▶ Do this
Reproduce the entries below with "blue arrow" replaced by "green arrow" and everything else unchanged, omitting the pictures.

:::::

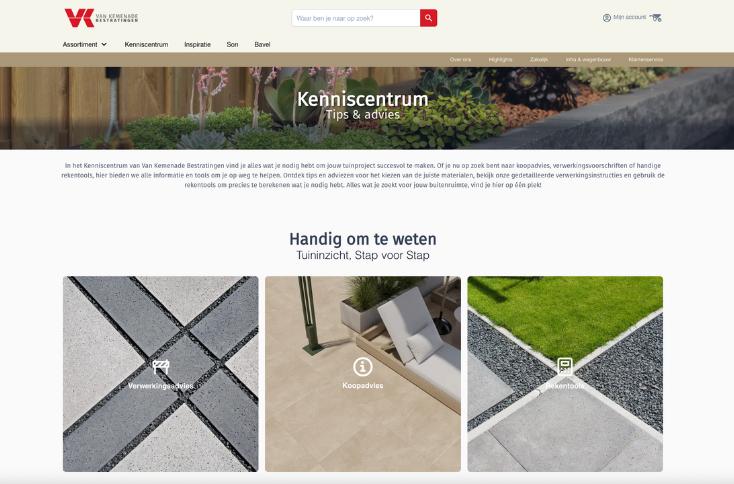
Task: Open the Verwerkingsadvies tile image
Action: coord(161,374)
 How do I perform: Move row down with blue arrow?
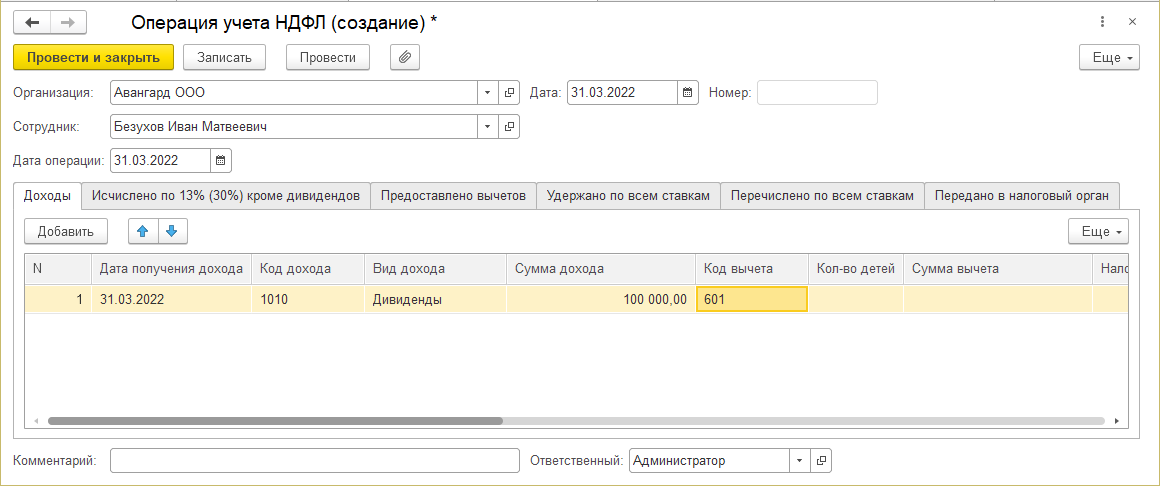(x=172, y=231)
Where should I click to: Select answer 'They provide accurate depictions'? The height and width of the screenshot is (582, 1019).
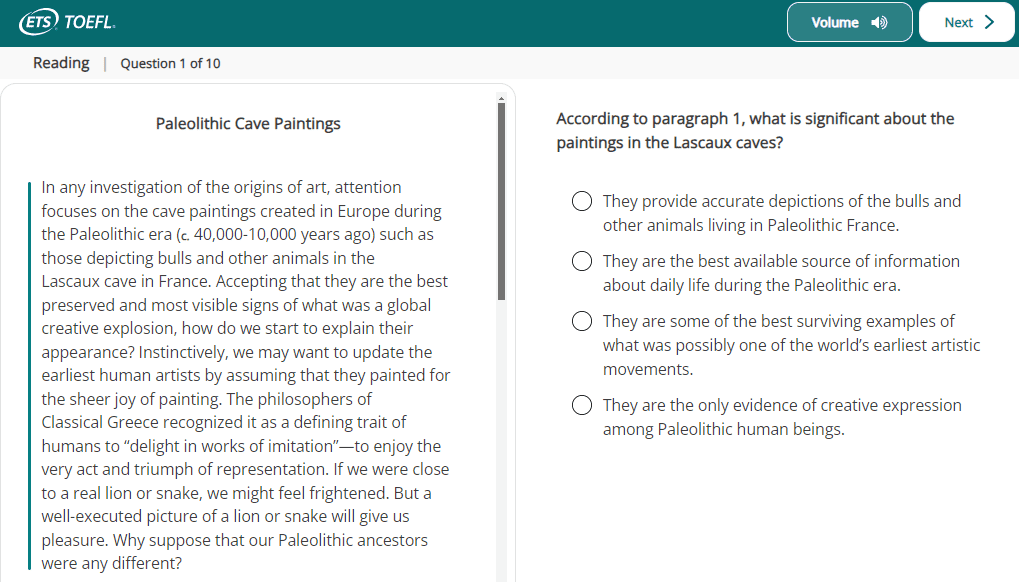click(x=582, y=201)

:::::

▶ Answer for the task
Task: Open the Verwerkingsadvies tile image
Action: coord(161,374)
 How do I perform: Move row down with green arrow?
(x=172, y=231)
Where should I click to: Select answer 'They provide accurate depictions'? The height and width of the screenshot is (582, 1019).
click(x=582, y=201)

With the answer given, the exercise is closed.